Pre-Exposure Prophylaxis or PrEP

Pre-exposure prophylaxis (PrEP) involves putting HIV negative people on antiretroviral drugs (ARV) with the aim of protecting them from HIV infection. This blog looks at some of the pros and cons of PrEP.

Thursday, November 11, 2010

Treatment as Prevention: Treating People to Death

There was an attack on 'treatment as prevention' in March which came from a person you wouldn't expect to oppose a technological quick fix, Elizabeth Pisani. Despite the fact that she disagrees with UNAIDS in some ways, she is an adherent of the behavioral paradigm. It seems a pity to hold views that challenge the mainstream and yet still cling to the mainstream's central premise about HIV: that it is almost always transmitted through heterosexual sex in African countries.

But it's worth citing her opposition to a strategy which has a lot in common with PrEP. Firstly, Pisani points out that "HIV is most infectious in the few months after a person is first infected. Even if everyone got tested annually, we’d miss most of these new infections." I hope the 'modelling' work that is said to support treatment as prevention includes this point, but I doubt it.

Pisani also notes that there are a number of circumstances under which viral load (infectiousness) can spike, such as contracting another sexually transmitted infection (or perhaps other diseases) or failure to take medication correctly, which can occur for many reasons. Such a spike would increase infectiousness in people who may well be engaging in unprotected sex.

Pisani refers to findings relating to treatment becoming more widely available in rich countries. Apparently rates of unprotected sex increases as a result of 'disinhibition', engaging in unprotected sex in the belief that the risk is now low. Many have claimed that disinhibition does not happen to any great extent in African countries. The 'model' used by proponents of treatment as prevention believe that disinhibition will not significantly contribute to HIV transmission and that adherence to drug regimes will be extremely high in African countries.

Pisani casts doubt on both of these claims. I have to say, I agree. I would suggest that the finding that disinhibition is low in African countries is more likely to indicate that HIV is not as closely related to sexual behavior as we have been led to believe.

As for claims about high levels of adherence, I'm not sure if figures for treatment in countries like Kenya and Tanzania are very complete or credible. Death rates among HIV positive people seem to be high enough to keep prevalence steady and there is no evidence that sexual behavior has been influenced greatly by behavior change programs.
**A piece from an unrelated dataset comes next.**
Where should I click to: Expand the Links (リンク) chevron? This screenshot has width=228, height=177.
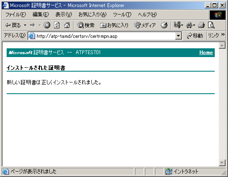(223, 35)
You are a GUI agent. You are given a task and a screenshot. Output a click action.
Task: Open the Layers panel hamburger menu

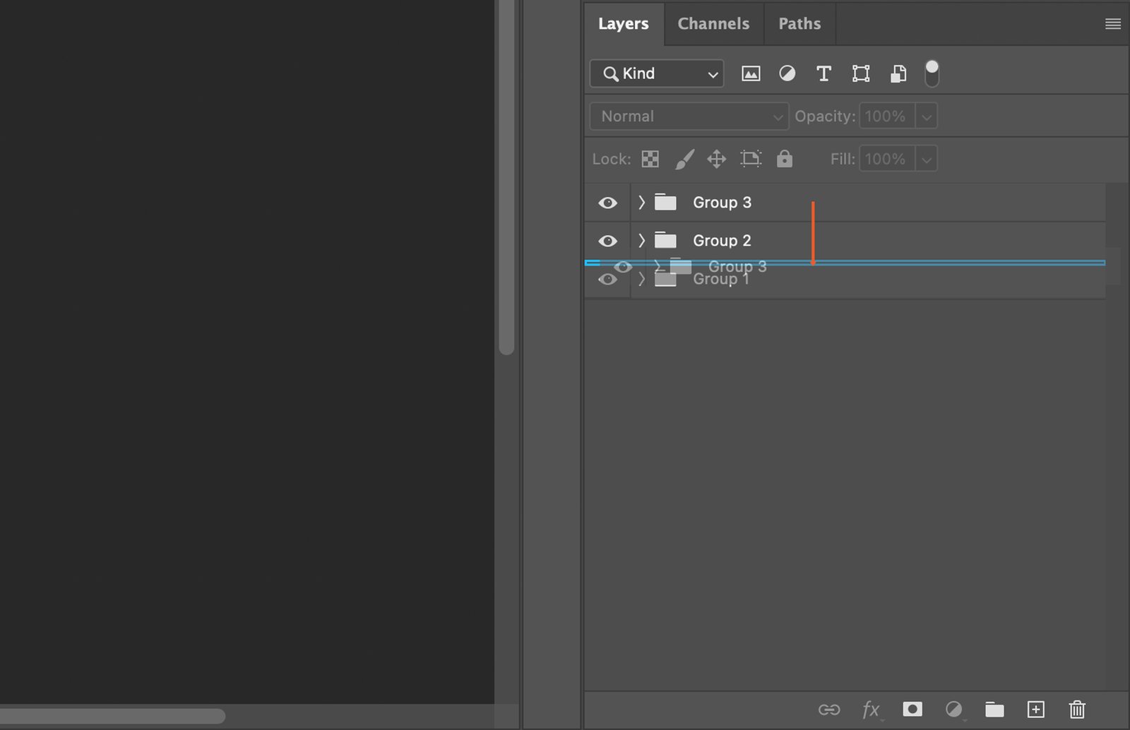(x=1112, y=24)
I'd say UNAIDS, and Pisani herself, are over-optimistic about a lot of things. Treatment as prevention sounds, on the surface, like a good idea. But it's not going to be enough on its own, especially if only sexually transmitted HIV is being targeted. Waiting till people become infected and then treating them, hoping that they will all become less infectious and therefore slowing down the epidemic, is ludicrous.

Even if HIV is 100% sexually transmitted this would not work. We must know by now how hard it is to influence people's sexual behavior or, indeed, any other kind of behavior. But HIV is also transmitted non-sexually. It is vital to establish the contribution of non-sexual HIV transmission to serious HIV epidemics, otherwise sexual transmission will continue to be overestimated. As long as we overestimate sexual transmission, HIV will continue to spread.